Planning AI: search in situation graph


Why planning?
Suppose that you play with a computer agent.
It is in a given situation, and has some goal.
This agent executes a behavior in order to achieve the goal.
A behavior is a set of actions.
It may choose the behavior at least 2 different manners.
1. Reflex agent
Reflex agent selects the behavior using its decision tree (DT) or finite state machine (FSM) processor.
The agent has a function that maps the state of the world to actions:
actions = hypothesis( wordState )
This is a composit function of atomic functions and other composite functions (implementing the composite pattern).
The hypothesis is function must be the best possible mapping of world to actions.

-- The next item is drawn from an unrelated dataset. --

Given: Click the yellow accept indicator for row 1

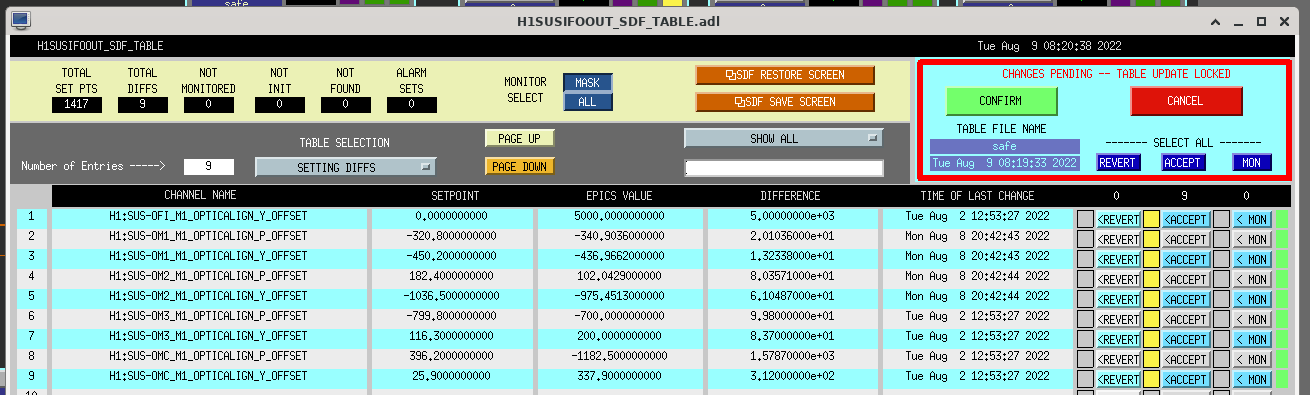Looking at the screenshot, I should tap(1151, 219).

If this composition is reconfigurable in runtime, and there is function that does so, it is a learning agent.
Neural networks are good example of reconfigurable function compositions.
An option is to have a set of rules that calculates priorities of the actions from the input using weighting.
The priorities may be very close to each other; the difference can be smaller than the error limit.
These weights can be even wrong. The learning method may adjust the weights if the selected action did not help.
2. Planner agent
A situation is a state of the world.
An action is a transition between 2 situations.
The situations and transitions represent a situation graph.
The planning agent finds the path in this graph from the start situation to the goal situation.
This path should be the shortest (has the lowest cost) possible one.

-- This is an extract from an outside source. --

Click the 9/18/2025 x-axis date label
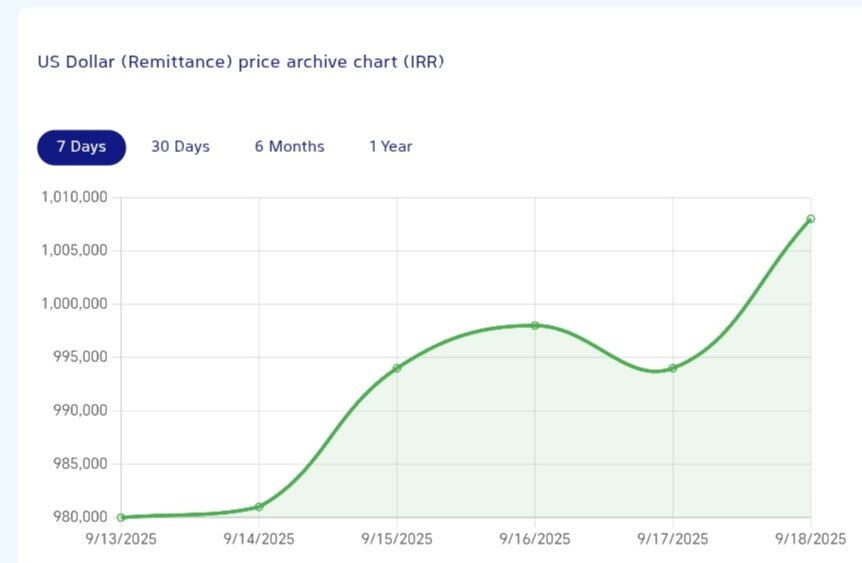Screen dimensions: 862x563 [811, 539]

This path is a list of actions, this is the selected behavior.
The behavior processor then executes the actions one after another.
If the plan is completed, the goal is achieved.
If it is clear that it can't be completed, or isn't worth to complete, the planner must create a new plan.

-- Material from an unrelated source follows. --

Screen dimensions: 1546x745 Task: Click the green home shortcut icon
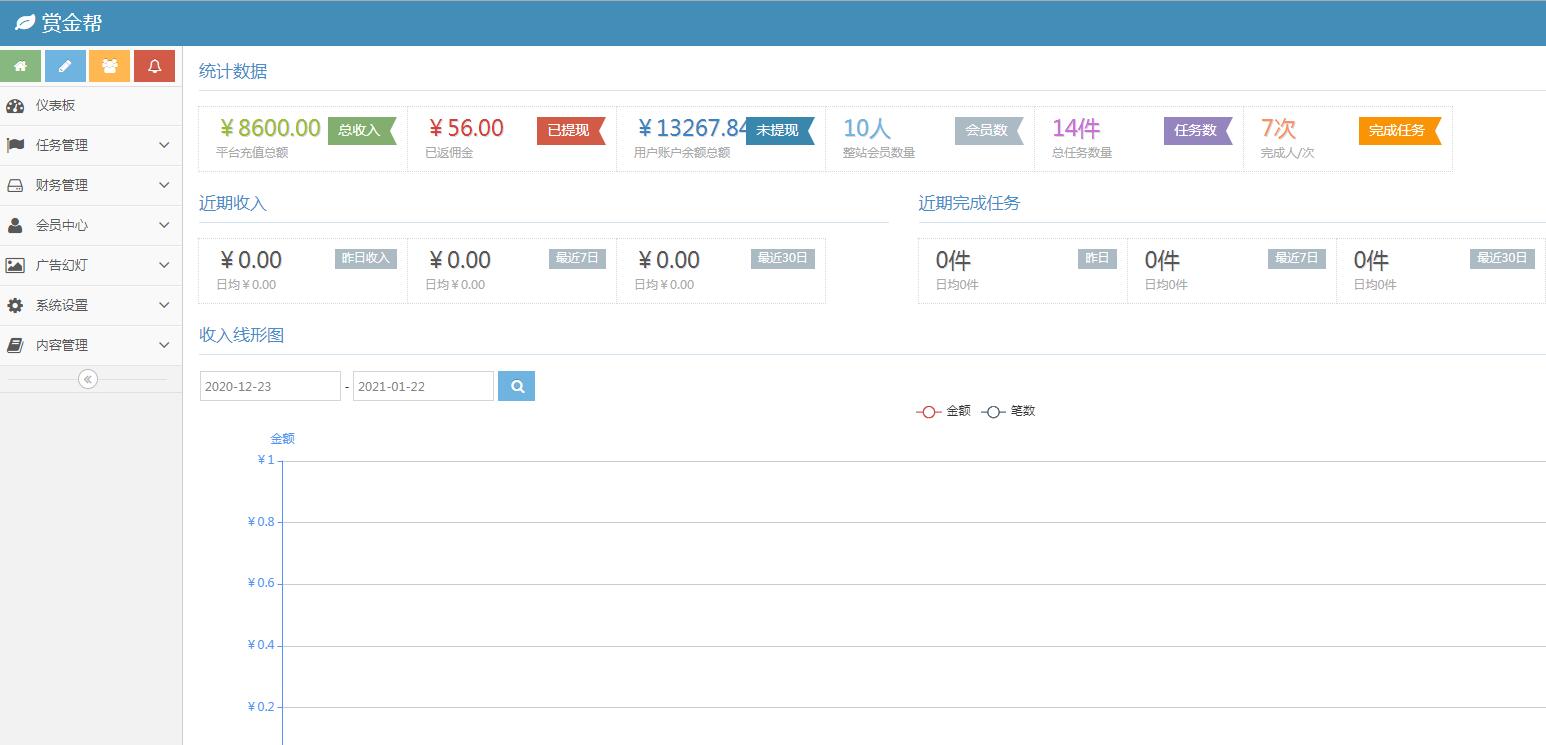[20, 66]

We will examine this second agent.
It is almost impossible to build for example a chess partner reflex agent.

How planner works
Situations (current and goal also) is represented as a set of variables that describes the state of the world
Rules consist of results, predicate and actions. Predicates and results are variables with values.
The rule is applicable in a situation if all the predicates are fulfilled,
which means that each referenced variable has the required value.
Then the actions referred by this rule will be executed. Then the state of the world will contain the results
which means that the each referenced variable will have specified value.
Situations also store the rule that led here, and the current total cost from the start.
Breath first search
There are a lot of algorithms to search in a graph like depth first, Dijkstra, A*, breath first, etc.
Depth first search is not guaranteed to find the path to the goal situation at all, and may fall in an endless loop.
Breath first search needs a lot of memory to store all the situations, but can find the least cost path.
However we choose breath first for its perfect solution and try to keep the number of situations low.
We will achieve this by keeping the number of situation variables, and number of rules low.
This is only a question of modeling. A good model hides a lot of unnecessary details.
The example
In this example a role-playing character wants to kill a huge enemy.
It is placed in the world of our game: Wing: Released Spirits.
There are some diamonds in its world, and an inn, a shop, and of course the huge enemy.
In the start situation the agent is tired, and has no weapons.
The goal situation is that it kills the huge enemy.
A rule states that with sword and shield a fresh agent can kill the enemy.
Other rules state that it must have money to buy sword and shield from the merchant.
Yet another rules: if the bot finds a diamond, the bot can sell it to to the merchant to have money.
Optimizations
The planner keeps track of costs of actions.
Applying a rule at a situation, the agent can get to an already investigated situation.
However the cost this way to this situation can be less then an older one.
If it is so, the planner stores the current preceding situation and the rule to the visited situation.
It is also worth to have separate planners for different tasks.
This way the exponential explosion of number of situations does not happen.
This example finds the goal within 47 iterations.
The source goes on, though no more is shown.